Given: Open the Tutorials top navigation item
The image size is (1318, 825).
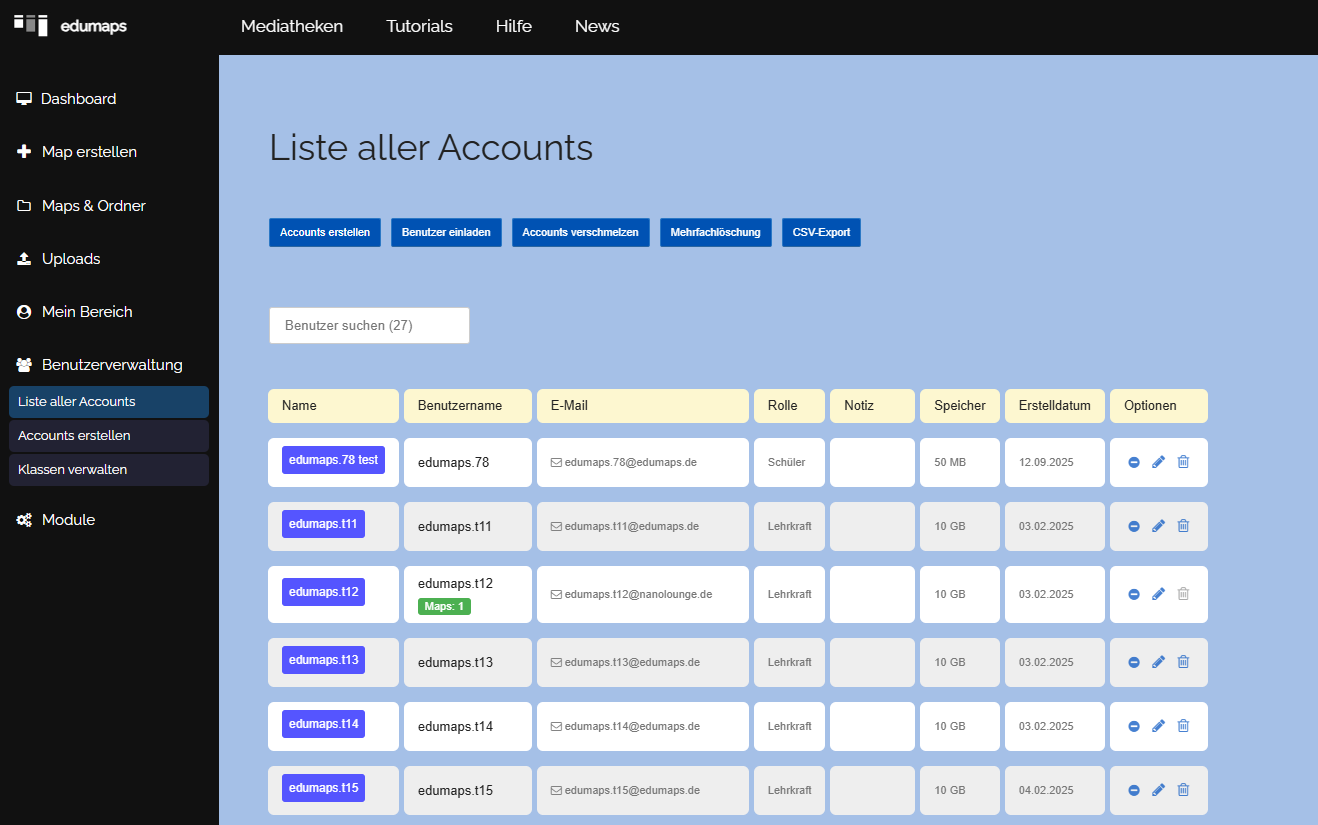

...

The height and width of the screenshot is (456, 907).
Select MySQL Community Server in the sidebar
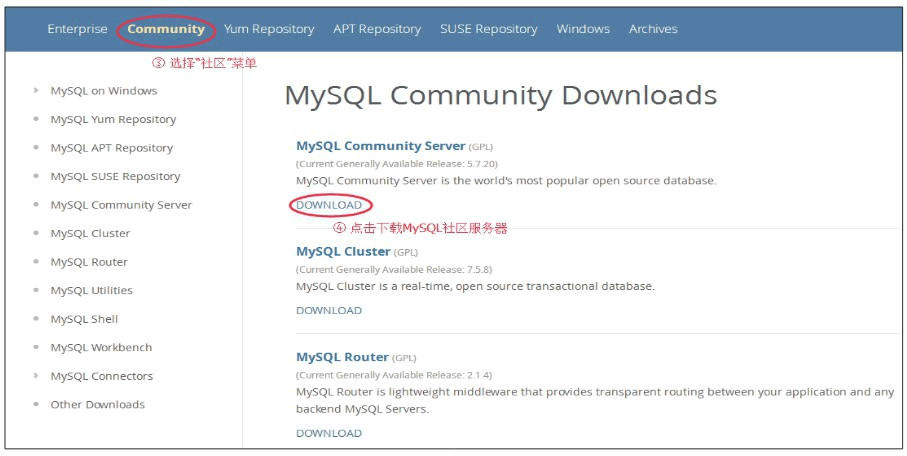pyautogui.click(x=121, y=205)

*Exercise:*
Above is a listing; print exactly its lines from the one with "Given: Open the Tutorials top navigation item" through the one with "The image size is (1318, 825).", and no other lines.

*Solution below:*
Given: Open the Tutorials top navigation item
The image size is (1318, 825).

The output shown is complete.